To date, whistleblowers’ rewards for bringing successful qui tam lawsuits total more than $1.4 billion. Under the False Claims Act, the government may recover up to three times the amount of money it lost as a result of the defendant’s fraud. In cases that settle before trial, the settlement is typically less than three times the loss. The reward for the relator, or whistleblower, is calculated based upon the amount the government recovers, not the actual gains or losses. Whistleblowers’ rewards are determined by the contributions to the qui tam case made by the whistleblowers and their attorneys.

Filing a False Claims Act Lawsuit

False Claims Act cases and procedures are unique, and a specialized knowledge of the law can be very helpful in getting a successful outcome for a qui tam lawsuit. The relator files the lawsuit in federal court “under seal,” meaning it is not available to the public and cannot be discussed with anyone except the government officials investigating the case. Even the defendants – the individual or organization charged with committing fraud – are not told about the lawsuit. This gives the government time to investigate the fraud allegations without alerting the defendant.

The seal initially lasts for 60 days. But seals on qui tam cases are routinely extended for one or two years or even longer while the government investigates. At the end of the sealed investigative period, the government decides whether to join, or intervene, in the qui tam lawsuit. If the government joins the case, the litigation is conducted jointly by the government and the whistleblower’s attorney, with the government as lead counsel. If the government declines to intervene, the relator may go forward with the lawsuit and assumes primary responsibility for running the case.
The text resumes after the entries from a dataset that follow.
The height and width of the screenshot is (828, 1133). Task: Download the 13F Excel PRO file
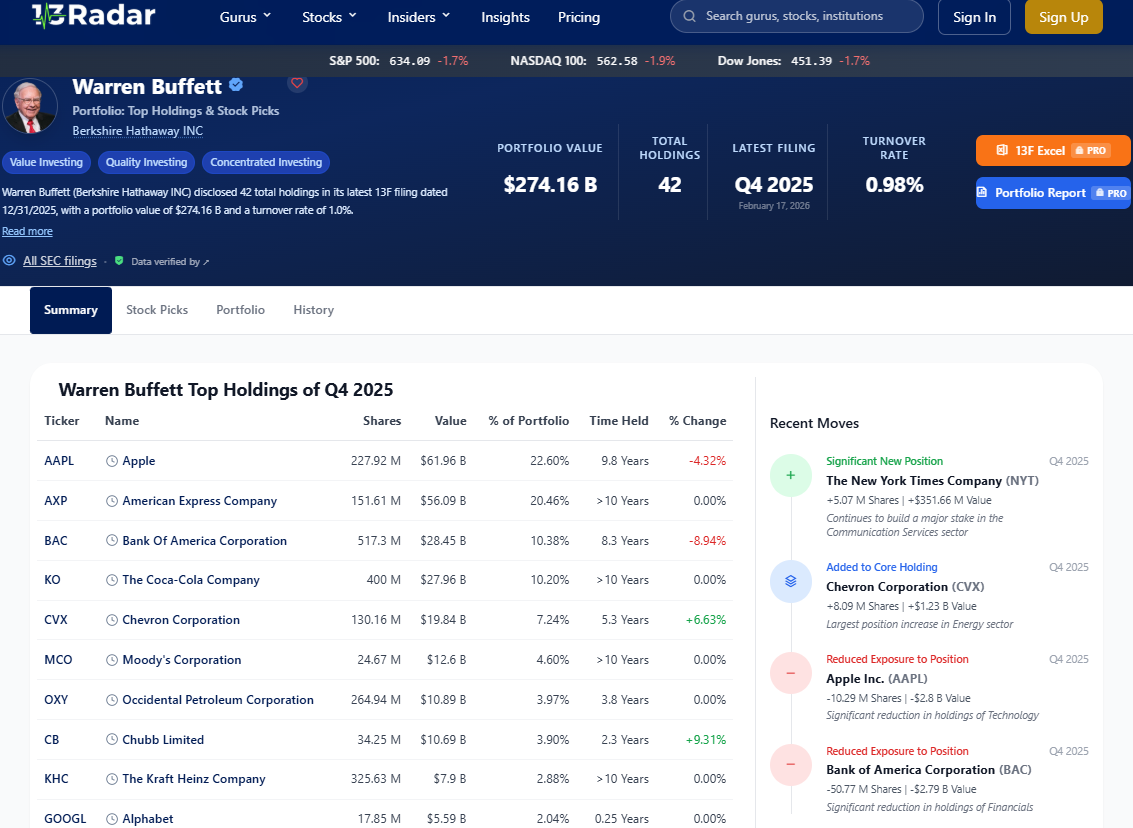(x=1052, y=150)
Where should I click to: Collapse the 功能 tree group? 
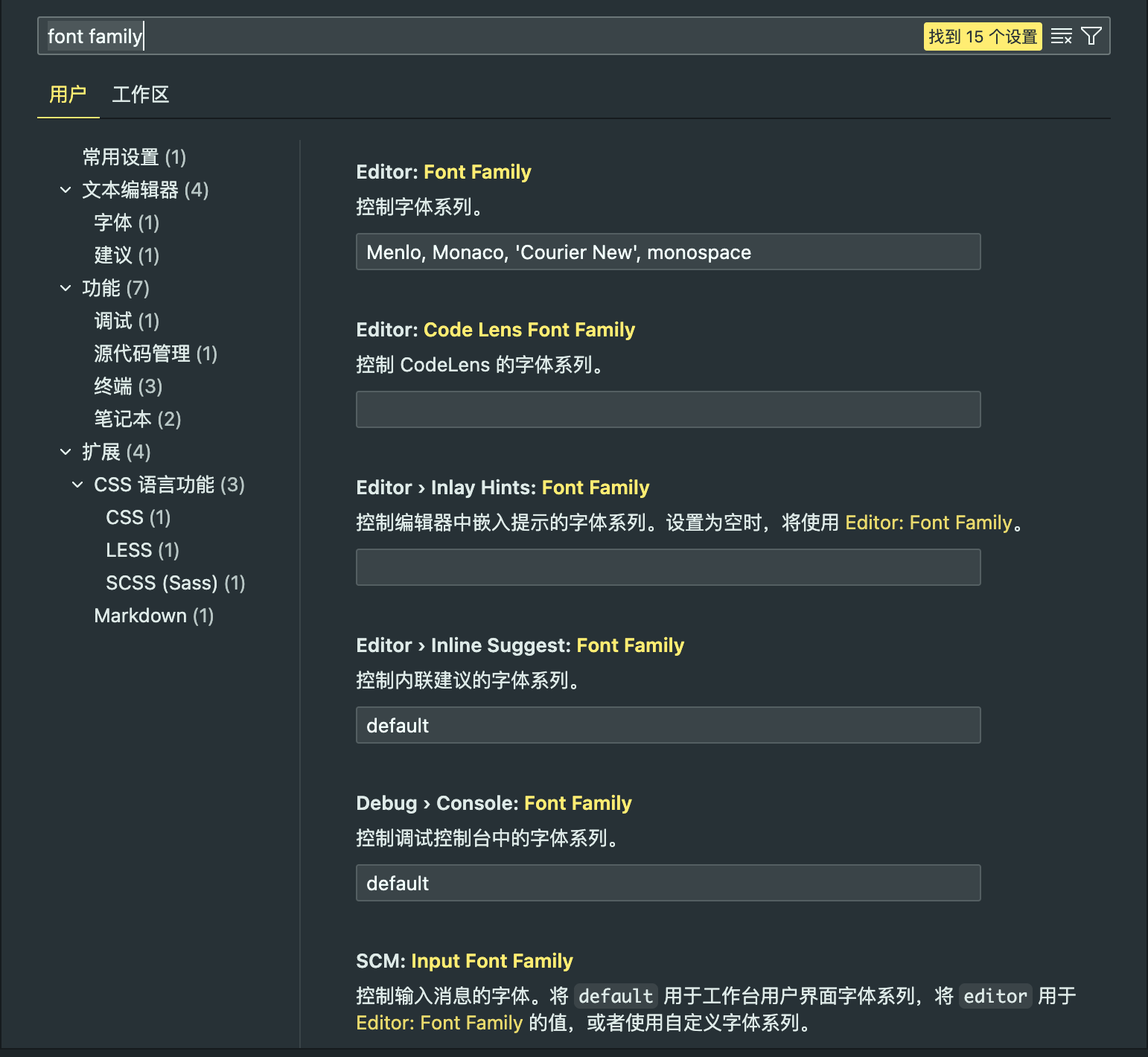point(66,288)
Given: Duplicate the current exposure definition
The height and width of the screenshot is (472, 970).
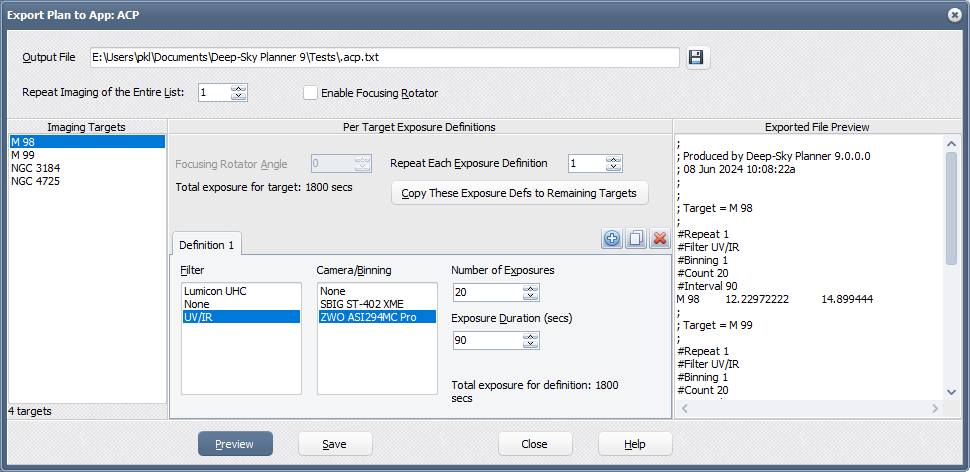Looking at the screenshot, I should [635, 239].
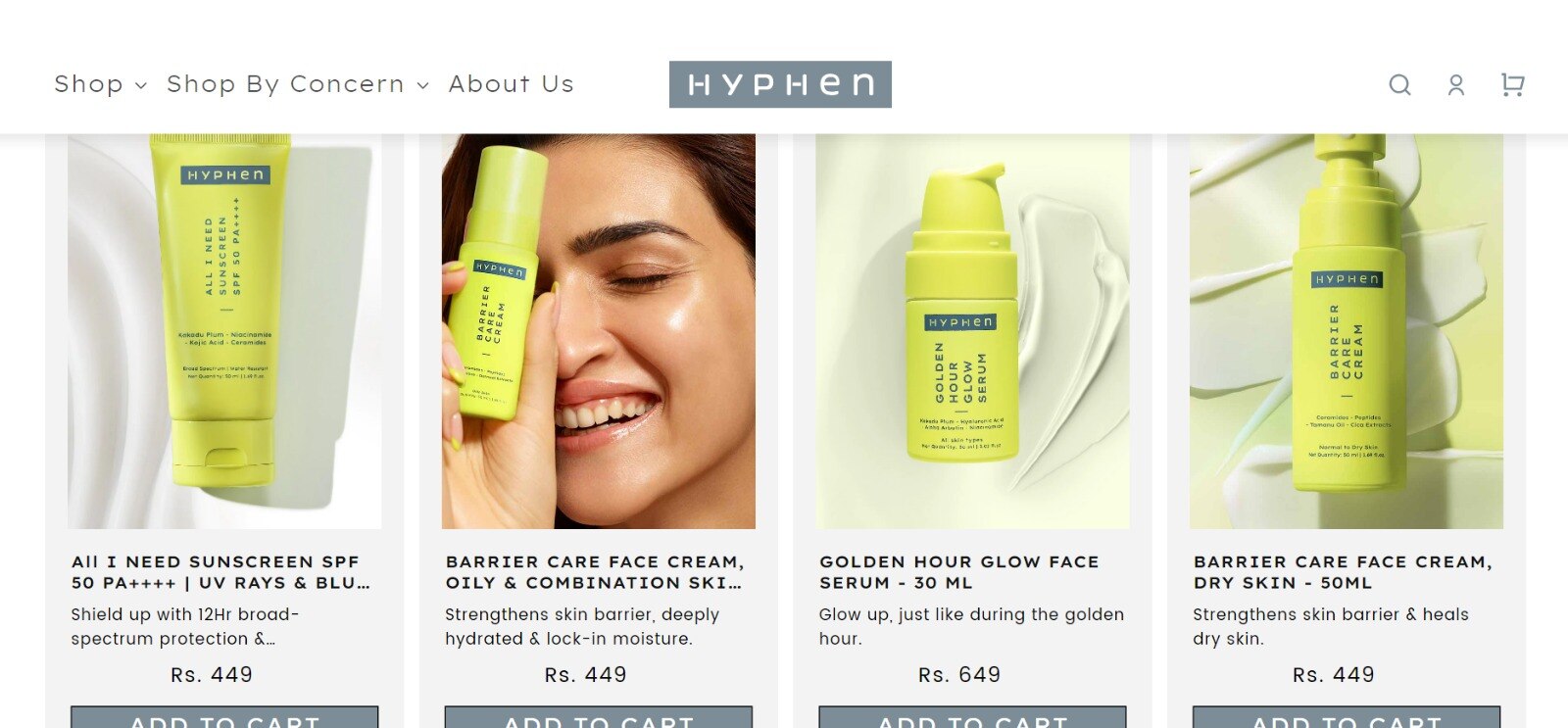Open All I Need Sunscreen SPF 50 title link
Screen dimensions: 1568x728
(x=220, y=572)
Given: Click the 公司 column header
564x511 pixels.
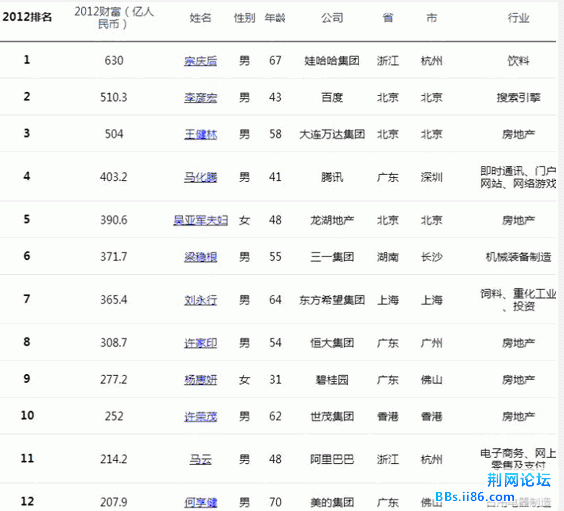Looking at the screenshot, I should [x=332, y=18].
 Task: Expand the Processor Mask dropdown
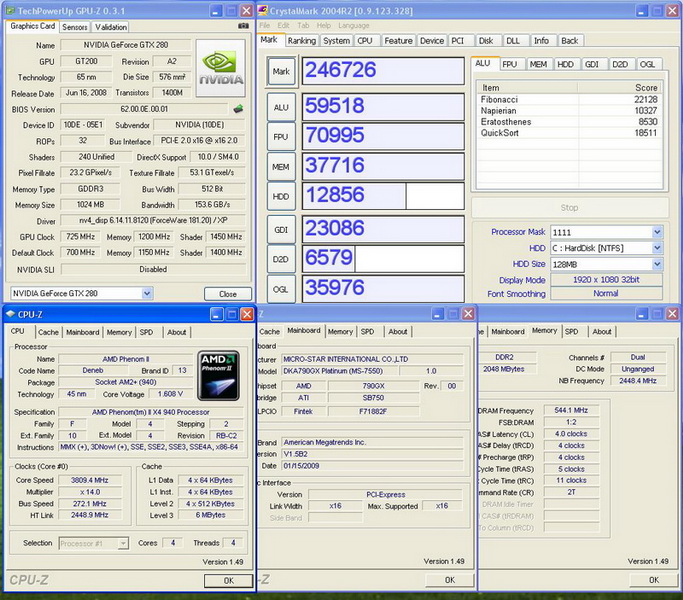click(x=656, y=232)
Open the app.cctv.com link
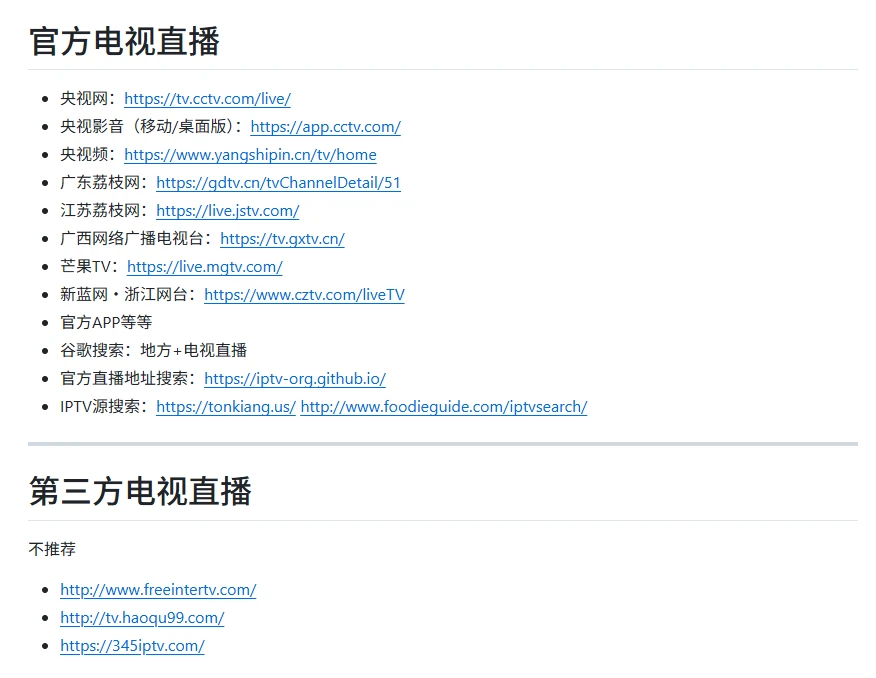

The timing of a lawsuit can be critical. The first person to file a case under the False Claims Act for a particular fraud preempts all other cases. So if you plan to bring a case, it is important to do so before another whistleblower beats you to the courthouse. Potential whistleblowers also should keep in mind that the False Claims Act has a statute of limitations that may be as short as six years.

Damages and Fines

The law stipulates that a liable defendant pay three times the government’s losses plus a fine for each false claim. When settling a case, the government often agrees to forego the civil penalties and accepts two to three times the amount of damages suffered by the government. The defendant also must pay the fees and the case-related expenses of the whistleblower’s attorney.